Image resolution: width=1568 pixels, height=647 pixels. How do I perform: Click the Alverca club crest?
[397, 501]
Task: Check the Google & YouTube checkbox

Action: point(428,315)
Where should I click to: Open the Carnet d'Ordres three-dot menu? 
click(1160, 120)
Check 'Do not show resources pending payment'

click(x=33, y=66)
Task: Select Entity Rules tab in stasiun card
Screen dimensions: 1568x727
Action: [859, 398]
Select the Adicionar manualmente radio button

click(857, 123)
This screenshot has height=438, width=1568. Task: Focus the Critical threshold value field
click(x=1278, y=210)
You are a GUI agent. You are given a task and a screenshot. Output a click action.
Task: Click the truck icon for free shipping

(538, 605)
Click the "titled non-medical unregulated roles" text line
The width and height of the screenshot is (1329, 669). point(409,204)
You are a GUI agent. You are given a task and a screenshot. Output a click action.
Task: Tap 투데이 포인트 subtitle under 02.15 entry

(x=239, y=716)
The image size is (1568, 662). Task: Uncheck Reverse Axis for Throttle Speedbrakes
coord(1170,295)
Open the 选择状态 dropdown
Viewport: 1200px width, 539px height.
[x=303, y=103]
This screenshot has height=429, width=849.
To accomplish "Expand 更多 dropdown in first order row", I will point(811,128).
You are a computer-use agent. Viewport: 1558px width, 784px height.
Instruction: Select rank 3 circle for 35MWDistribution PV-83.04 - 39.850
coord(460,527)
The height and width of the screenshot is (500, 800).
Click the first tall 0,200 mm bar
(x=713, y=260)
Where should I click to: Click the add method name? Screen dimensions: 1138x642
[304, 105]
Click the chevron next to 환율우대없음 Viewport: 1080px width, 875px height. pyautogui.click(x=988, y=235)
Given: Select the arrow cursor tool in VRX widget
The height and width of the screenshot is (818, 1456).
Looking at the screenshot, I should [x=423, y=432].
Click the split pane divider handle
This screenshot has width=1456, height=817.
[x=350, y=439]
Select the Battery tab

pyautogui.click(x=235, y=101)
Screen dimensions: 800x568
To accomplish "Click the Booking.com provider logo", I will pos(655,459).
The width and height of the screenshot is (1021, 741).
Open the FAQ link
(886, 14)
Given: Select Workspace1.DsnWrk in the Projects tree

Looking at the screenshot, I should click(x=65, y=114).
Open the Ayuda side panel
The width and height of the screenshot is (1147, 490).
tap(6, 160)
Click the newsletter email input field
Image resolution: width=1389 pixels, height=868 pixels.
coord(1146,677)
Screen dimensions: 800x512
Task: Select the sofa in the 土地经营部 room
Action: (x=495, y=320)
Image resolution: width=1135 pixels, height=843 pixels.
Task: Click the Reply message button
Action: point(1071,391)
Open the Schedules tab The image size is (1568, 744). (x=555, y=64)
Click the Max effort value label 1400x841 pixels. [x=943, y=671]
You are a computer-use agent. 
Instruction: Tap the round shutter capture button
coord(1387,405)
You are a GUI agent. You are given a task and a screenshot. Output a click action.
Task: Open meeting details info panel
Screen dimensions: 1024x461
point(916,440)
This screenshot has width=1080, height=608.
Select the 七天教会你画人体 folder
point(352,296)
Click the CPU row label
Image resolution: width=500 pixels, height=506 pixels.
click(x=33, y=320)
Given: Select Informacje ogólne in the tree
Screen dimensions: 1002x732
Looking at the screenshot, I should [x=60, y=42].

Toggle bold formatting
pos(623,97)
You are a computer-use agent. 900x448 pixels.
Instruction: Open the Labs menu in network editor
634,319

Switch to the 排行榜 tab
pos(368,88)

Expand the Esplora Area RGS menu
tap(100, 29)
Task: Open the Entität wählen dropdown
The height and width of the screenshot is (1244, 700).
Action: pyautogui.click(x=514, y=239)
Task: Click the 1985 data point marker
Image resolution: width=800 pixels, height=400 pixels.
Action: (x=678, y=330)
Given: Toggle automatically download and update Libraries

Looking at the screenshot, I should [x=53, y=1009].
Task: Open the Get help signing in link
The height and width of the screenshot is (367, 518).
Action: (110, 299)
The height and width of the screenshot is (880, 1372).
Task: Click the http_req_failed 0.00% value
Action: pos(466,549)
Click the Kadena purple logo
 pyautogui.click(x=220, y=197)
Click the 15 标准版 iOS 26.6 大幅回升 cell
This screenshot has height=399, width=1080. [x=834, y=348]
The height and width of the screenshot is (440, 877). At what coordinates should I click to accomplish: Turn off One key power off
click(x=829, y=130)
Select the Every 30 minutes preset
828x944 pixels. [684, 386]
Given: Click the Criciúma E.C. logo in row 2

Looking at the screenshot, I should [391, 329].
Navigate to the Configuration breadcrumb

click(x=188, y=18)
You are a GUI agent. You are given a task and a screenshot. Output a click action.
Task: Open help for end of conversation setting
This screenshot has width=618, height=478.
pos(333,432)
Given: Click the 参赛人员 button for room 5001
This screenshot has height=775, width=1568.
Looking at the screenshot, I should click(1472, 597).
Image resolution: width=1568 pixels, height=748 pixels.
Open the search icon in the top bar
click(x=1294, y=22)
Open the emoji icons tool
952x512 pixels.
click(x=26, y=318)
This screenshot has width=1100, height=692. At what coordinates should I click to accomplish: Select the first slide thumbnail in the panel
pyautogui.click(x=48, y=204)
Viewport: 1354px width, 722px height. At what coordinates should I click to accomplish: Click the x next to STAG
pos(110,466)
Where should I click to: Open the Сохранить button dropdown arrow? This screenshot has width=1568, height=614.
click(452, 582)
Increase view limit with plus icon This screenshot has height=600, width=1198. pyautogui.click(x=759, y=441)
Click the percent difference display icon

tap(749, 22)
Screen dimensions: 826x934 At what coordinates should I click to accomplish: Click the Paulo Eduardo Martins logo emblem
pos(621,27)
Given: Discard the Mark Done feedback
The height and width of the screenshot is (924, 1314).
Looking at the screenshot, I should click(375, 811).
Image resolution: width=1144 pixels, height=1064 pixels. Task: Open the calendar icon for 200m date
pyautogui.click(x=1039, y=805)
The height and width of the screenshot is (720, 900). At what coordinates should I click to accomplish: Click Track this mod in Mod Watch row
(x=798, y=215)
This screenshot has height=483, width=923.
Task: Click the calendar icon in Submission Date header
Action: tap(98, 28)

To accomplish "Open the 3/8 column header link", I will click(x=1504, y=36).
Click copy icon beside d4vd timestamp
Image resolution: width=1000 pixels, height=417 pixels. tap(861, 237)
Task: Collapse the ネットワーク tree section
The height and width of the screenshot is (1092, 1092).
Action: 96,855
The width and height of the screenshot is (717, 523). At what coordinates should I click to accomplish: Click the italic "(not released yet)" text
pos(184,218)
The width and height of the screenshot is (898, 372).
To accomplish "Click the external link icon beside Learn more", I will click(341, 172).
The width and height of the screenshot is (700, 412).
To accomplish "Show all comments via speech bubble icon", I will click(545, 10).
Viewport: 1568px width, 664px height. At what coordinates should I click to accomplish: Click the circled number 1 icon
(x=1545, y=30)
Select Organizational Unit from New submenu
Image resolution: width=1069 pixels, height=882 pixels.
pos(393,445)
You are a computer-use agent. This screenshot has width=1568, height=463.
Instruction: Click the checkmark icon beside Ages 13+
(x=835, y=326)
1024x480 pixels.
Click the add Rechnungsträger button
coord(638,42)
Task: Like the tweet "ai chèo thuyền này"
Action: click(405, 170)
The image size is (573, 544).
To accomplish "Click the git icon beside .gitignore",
■ ■ ■ ■ ■ ■ ■
◆ **TASK BRIEF**
Update the items above by replacing every "GUI agent" with "GUI assistant", leaving everything else unchanged.

◆ **ANSWER BELOW**
Image resolution: width=1568 pixels, height=647 pixels. How do I perform: Click the Alverca club crest?
[397, 501]
Task: Check the Google & YouTube checkbox

Action: point(428,315)
Where should I click to: Open the Carnet d'Ordres three-dot menu? 
click(1160, 120)
Check 'Do not show resources pending payment'

click(x=33, y=66)
Task: Select Entity Rules tab in stasiun card
Screen dimensions: 1568x727
Action: [859, 398]
Select the Adicionar manualmente radio button

click(857, 123)
This screenshot has height=438, width=1568. Task: Focus the Critical threshold value field
click(x=1278, y=210)
You are a GUI assistant. You are given a task and a screenshot. Output a click action.
Task: Click the truck icon for free shipping

(538, 605)
Click the "titled non-medical unregulated roles" text line
The width and height of the screenshot is (1329, 669). point(409,204)
You are a GUI assistant. You are given a task and a screenshot. Output a click action.
Task: Tap 투데이 포인트 subtitle under 02.15 entry

(x=239, y=716)
The image size is (1568, 662). Task: Uncheck Reverse Axis for Throttle Speedbrakes
coord(1170,295)
Open the 选择状态 dropdown
Viewport: 1200px width, 539px height.
[x=303, y=103]
This screenshot has height=429, width=849.
To accomplish "Expand 更多 dropdown in first order row", I will point(811,128).
You are a computer-use agent. Viewport: 1558px width, 784px height.
Instruction: Select rank 3 circle for 35MWDistribution PV-83.04 - 39.850
coord(460,527)
The height and width of the screenshot is (500, 800).
Click the first tall 0,200 mm bar
(x=713, y=260)
Where should I click to: Click the add method name? Screen dimensions: 1138x642
[304, 105]
Click the chevron next to 환율우대없음 Viewport: 1080px width, 875px height. pyautogui.click(x=988, y=235)
Given: Select the arrow cursor tool in VRX widget
The height and width of the screenshot is (818, 1456).
Looking at the screenshot, I should [x=423, y=432].
Click the split pane divider handle
This screenshot has width=1456, height=817.
[x=350, y=439]
Select the Battery tab

pyautogui.click(x=235, y=101)
Screen dimensions: 800x568
To accomplish "Click the Booking.com provider logo", I will pos(655,459).
The width and height of the screenshot is (1021, 741).
Open the FAQ link
(886, 14)
Given: Select Workspace1.DsnWrk in the Projects tree

Looking at the screenshot, I should click(x=65, y=114).
Open the Ayuda side panel
The width and height of the screenshot is (1147, 490).
tap(6, 160)
Click the newsletter email input field
Image resolution: width=1389 pixels, height=868 pixels.
coord(1146,677)
Screen dimensions: 800x512
Task: Select the sofa in the 土地经营部 room
Action: (x=495, y=320)
Image resolution: width=1135 pixels, height=843 pixels.
Task: Click the Reply message button
Action: point(1071,391)
Open the Schedules tab The image size is (1568, 744). (x=555, y=64)
Click the Max effort value label 1400x841 pixels. [x=943, y=671]
You are a computer-use agent. 
Instruction: Tap the round shutter capture button
coord(1387,405)
You are a GUI assistant. You are given a task and a screenshot. Output a click action.
Task: Open meeting details info panel
Screen dimensions: 1024x461
point(916,440)
This screenshot has width=1080, height=608.
Select the 七天教会你画人体 folder
point(352,296)
Click the CPU row label
Image resolution: width=500 pixels, height=506 pixels.
click(x=33, y=320)
Given: Select Informacje ogólne in the tree
Screen dimensions: 1002x732
Looking at the screenshot, I should [x=60, y=42].

Toggle bold formatting
pos(623,97)
You are a computer-use agent. 900x448 pixels.
Instruction: Open the Labs menu in network editor
634,319

Switch to the 排行榜 tab
pos(368,88)

Expand the Esplora Area RGS menu
tap(100, 29)
Task: Open the Entität wählen dropdown
The height and width of the screenshot is (1244, 700).
Action: pyautogui.click(x=514, y=239)
Task: Click the 1985 data point marker
Image resolution: width=800 pixels, height=400 pixels.
Action: (x=678, y=330)
Given: Toggle automatically download and update Libraries

Looking at the screenshot, I should [x=53, y=1009].
Task: Open the Get help signing in link
The height and width of the screenshot is (367, 518).
Action: (110, 299)
The height and width of the screenshot is (880, 1372).
Task: Click the http_req_failed 0.00% value
Action: pos(466,549)
Click the Kadena purple logo
 pyautogui.click(x=220, y=197)
Click the 15 标准版 iOS 26.6 大幅回升 cell
This screenshot has height=399, width=1080. [x=834, y=348]
The height and width of the screenshot is (440, 877). At what coordinates should I click to accomplish: Turn off One key power off
click(x=829, y=130)
Select the Every 30 minutes preset
828x944 pixels. [684, 386]
Given: Click the Criciúma E.C. logo in row 2

Looking at the screenshot, I should [391, 329].
Navigate to the Configuration breadcrumb

click(x=188, y=18)
You are a GUI assistant. You are given a task and a screenshot. Output a click action.
Task: Open help for end of conversation setting
This screenshot has width=618, height=478.
pos(333,432)
Given: Click the 参赛人员 button for room 5001
This screenshot has height=775, width=1568.
Looking at the screenshot, I should click(1472, 597).
Image resolution: width=1568 pixels, height=748 pixels.
Open the search icon in the top bar
click(x=1294, y=22)
Open the emoji icons tool
952x512 pixels.
click(x=26, y=318)
This screenshot has width=1100, height=692. At what coordinates should I click to accomplish: Select the first slide thumbnail in the panel
pyautogui.click(x=48, y=204)
Viewport: 1354px width, 722px height. At what coordinates should I click to accomplish: Click the x next to STAG
pos(110,466)
Where should I click to: Open the Сохранить button dropdown arrow? This screenshot has width=1568, height=614.
click(452, 582)
Increase view limit with plus icon This screenshot has height=600, width=1198. pyautogui.click(x=759, y=441)
Click the percent difference display icon

tap(749, 22)
Screen dimensions: 826x934 At what coordinates should I click to accomplish: Click the Paulo Eduardo Martins logo emblem
pos(621,27)
Given: Discard the Mark Done feedback
The height and width of the screenshot is (924, 1314).
Looking at the screenshot, I should click(375, 811).
Image resolution: width=1144 pixels, height=1064 pixels. Task: Open the calendar icon for 200m date
pyautogui.click(x=1039, y=805)
The height and width of the screenshot is (720, 900). At what coordinates should I click to accomplish: Click Track this mod in Mod Watch row
(x=798, y=215)
This screenshot has height=483, width=923.
Task: Click the calendar icon in Submission Date header
Action: tap(98, 28)

To accomplish "Open the 3/8 column header link", I will click(x=1504, y=36).
Click copy icon beside d4vd timestamp
Image resolution: width=1000 pixels, height=417 pixels. tap(861, 237)
Task: Collapse the ネットワーク tree section
The height and width of the screenshot is (1092, 1092).
Action: 96,855
The width and height of the screenshot is (717, 523). At what coordinates should I click to accomplish: Click the italic "(not released yet)" text
pos(184,218)
The width and height of the screenshot is (898, 372).
To accomplish "Click the external link icon beside Learn more", I will click(341, 172).
The width and height of the screenshot is (700, 412).
To accomplish "Show all comments via speech bubble icon", I will click(545, 10).
Viewport: 1568px width, 664px height. At what coordinates should I click to accomplish: Click the circled number 1 icon
(x=1545, y=30)
Select Organizational Unit from New submenu
Image resolution: width=1069 pixels, height=882 pixels.
pos(393,445)
You are a computer-use agent. This screenshot has width=1568, height=463.
Instruction: Click the checkmark icon beside Ages 13+
(x=835, y=326)
1024x480 pixels.
Click the add Rechnungsträger button
coord(638,42)
Task: Like the tweet "ai chèo thuyền này"
Action: click(405, 170)
The image size is (573, 544).
To accomplish "Click the git icon beside .gitignore",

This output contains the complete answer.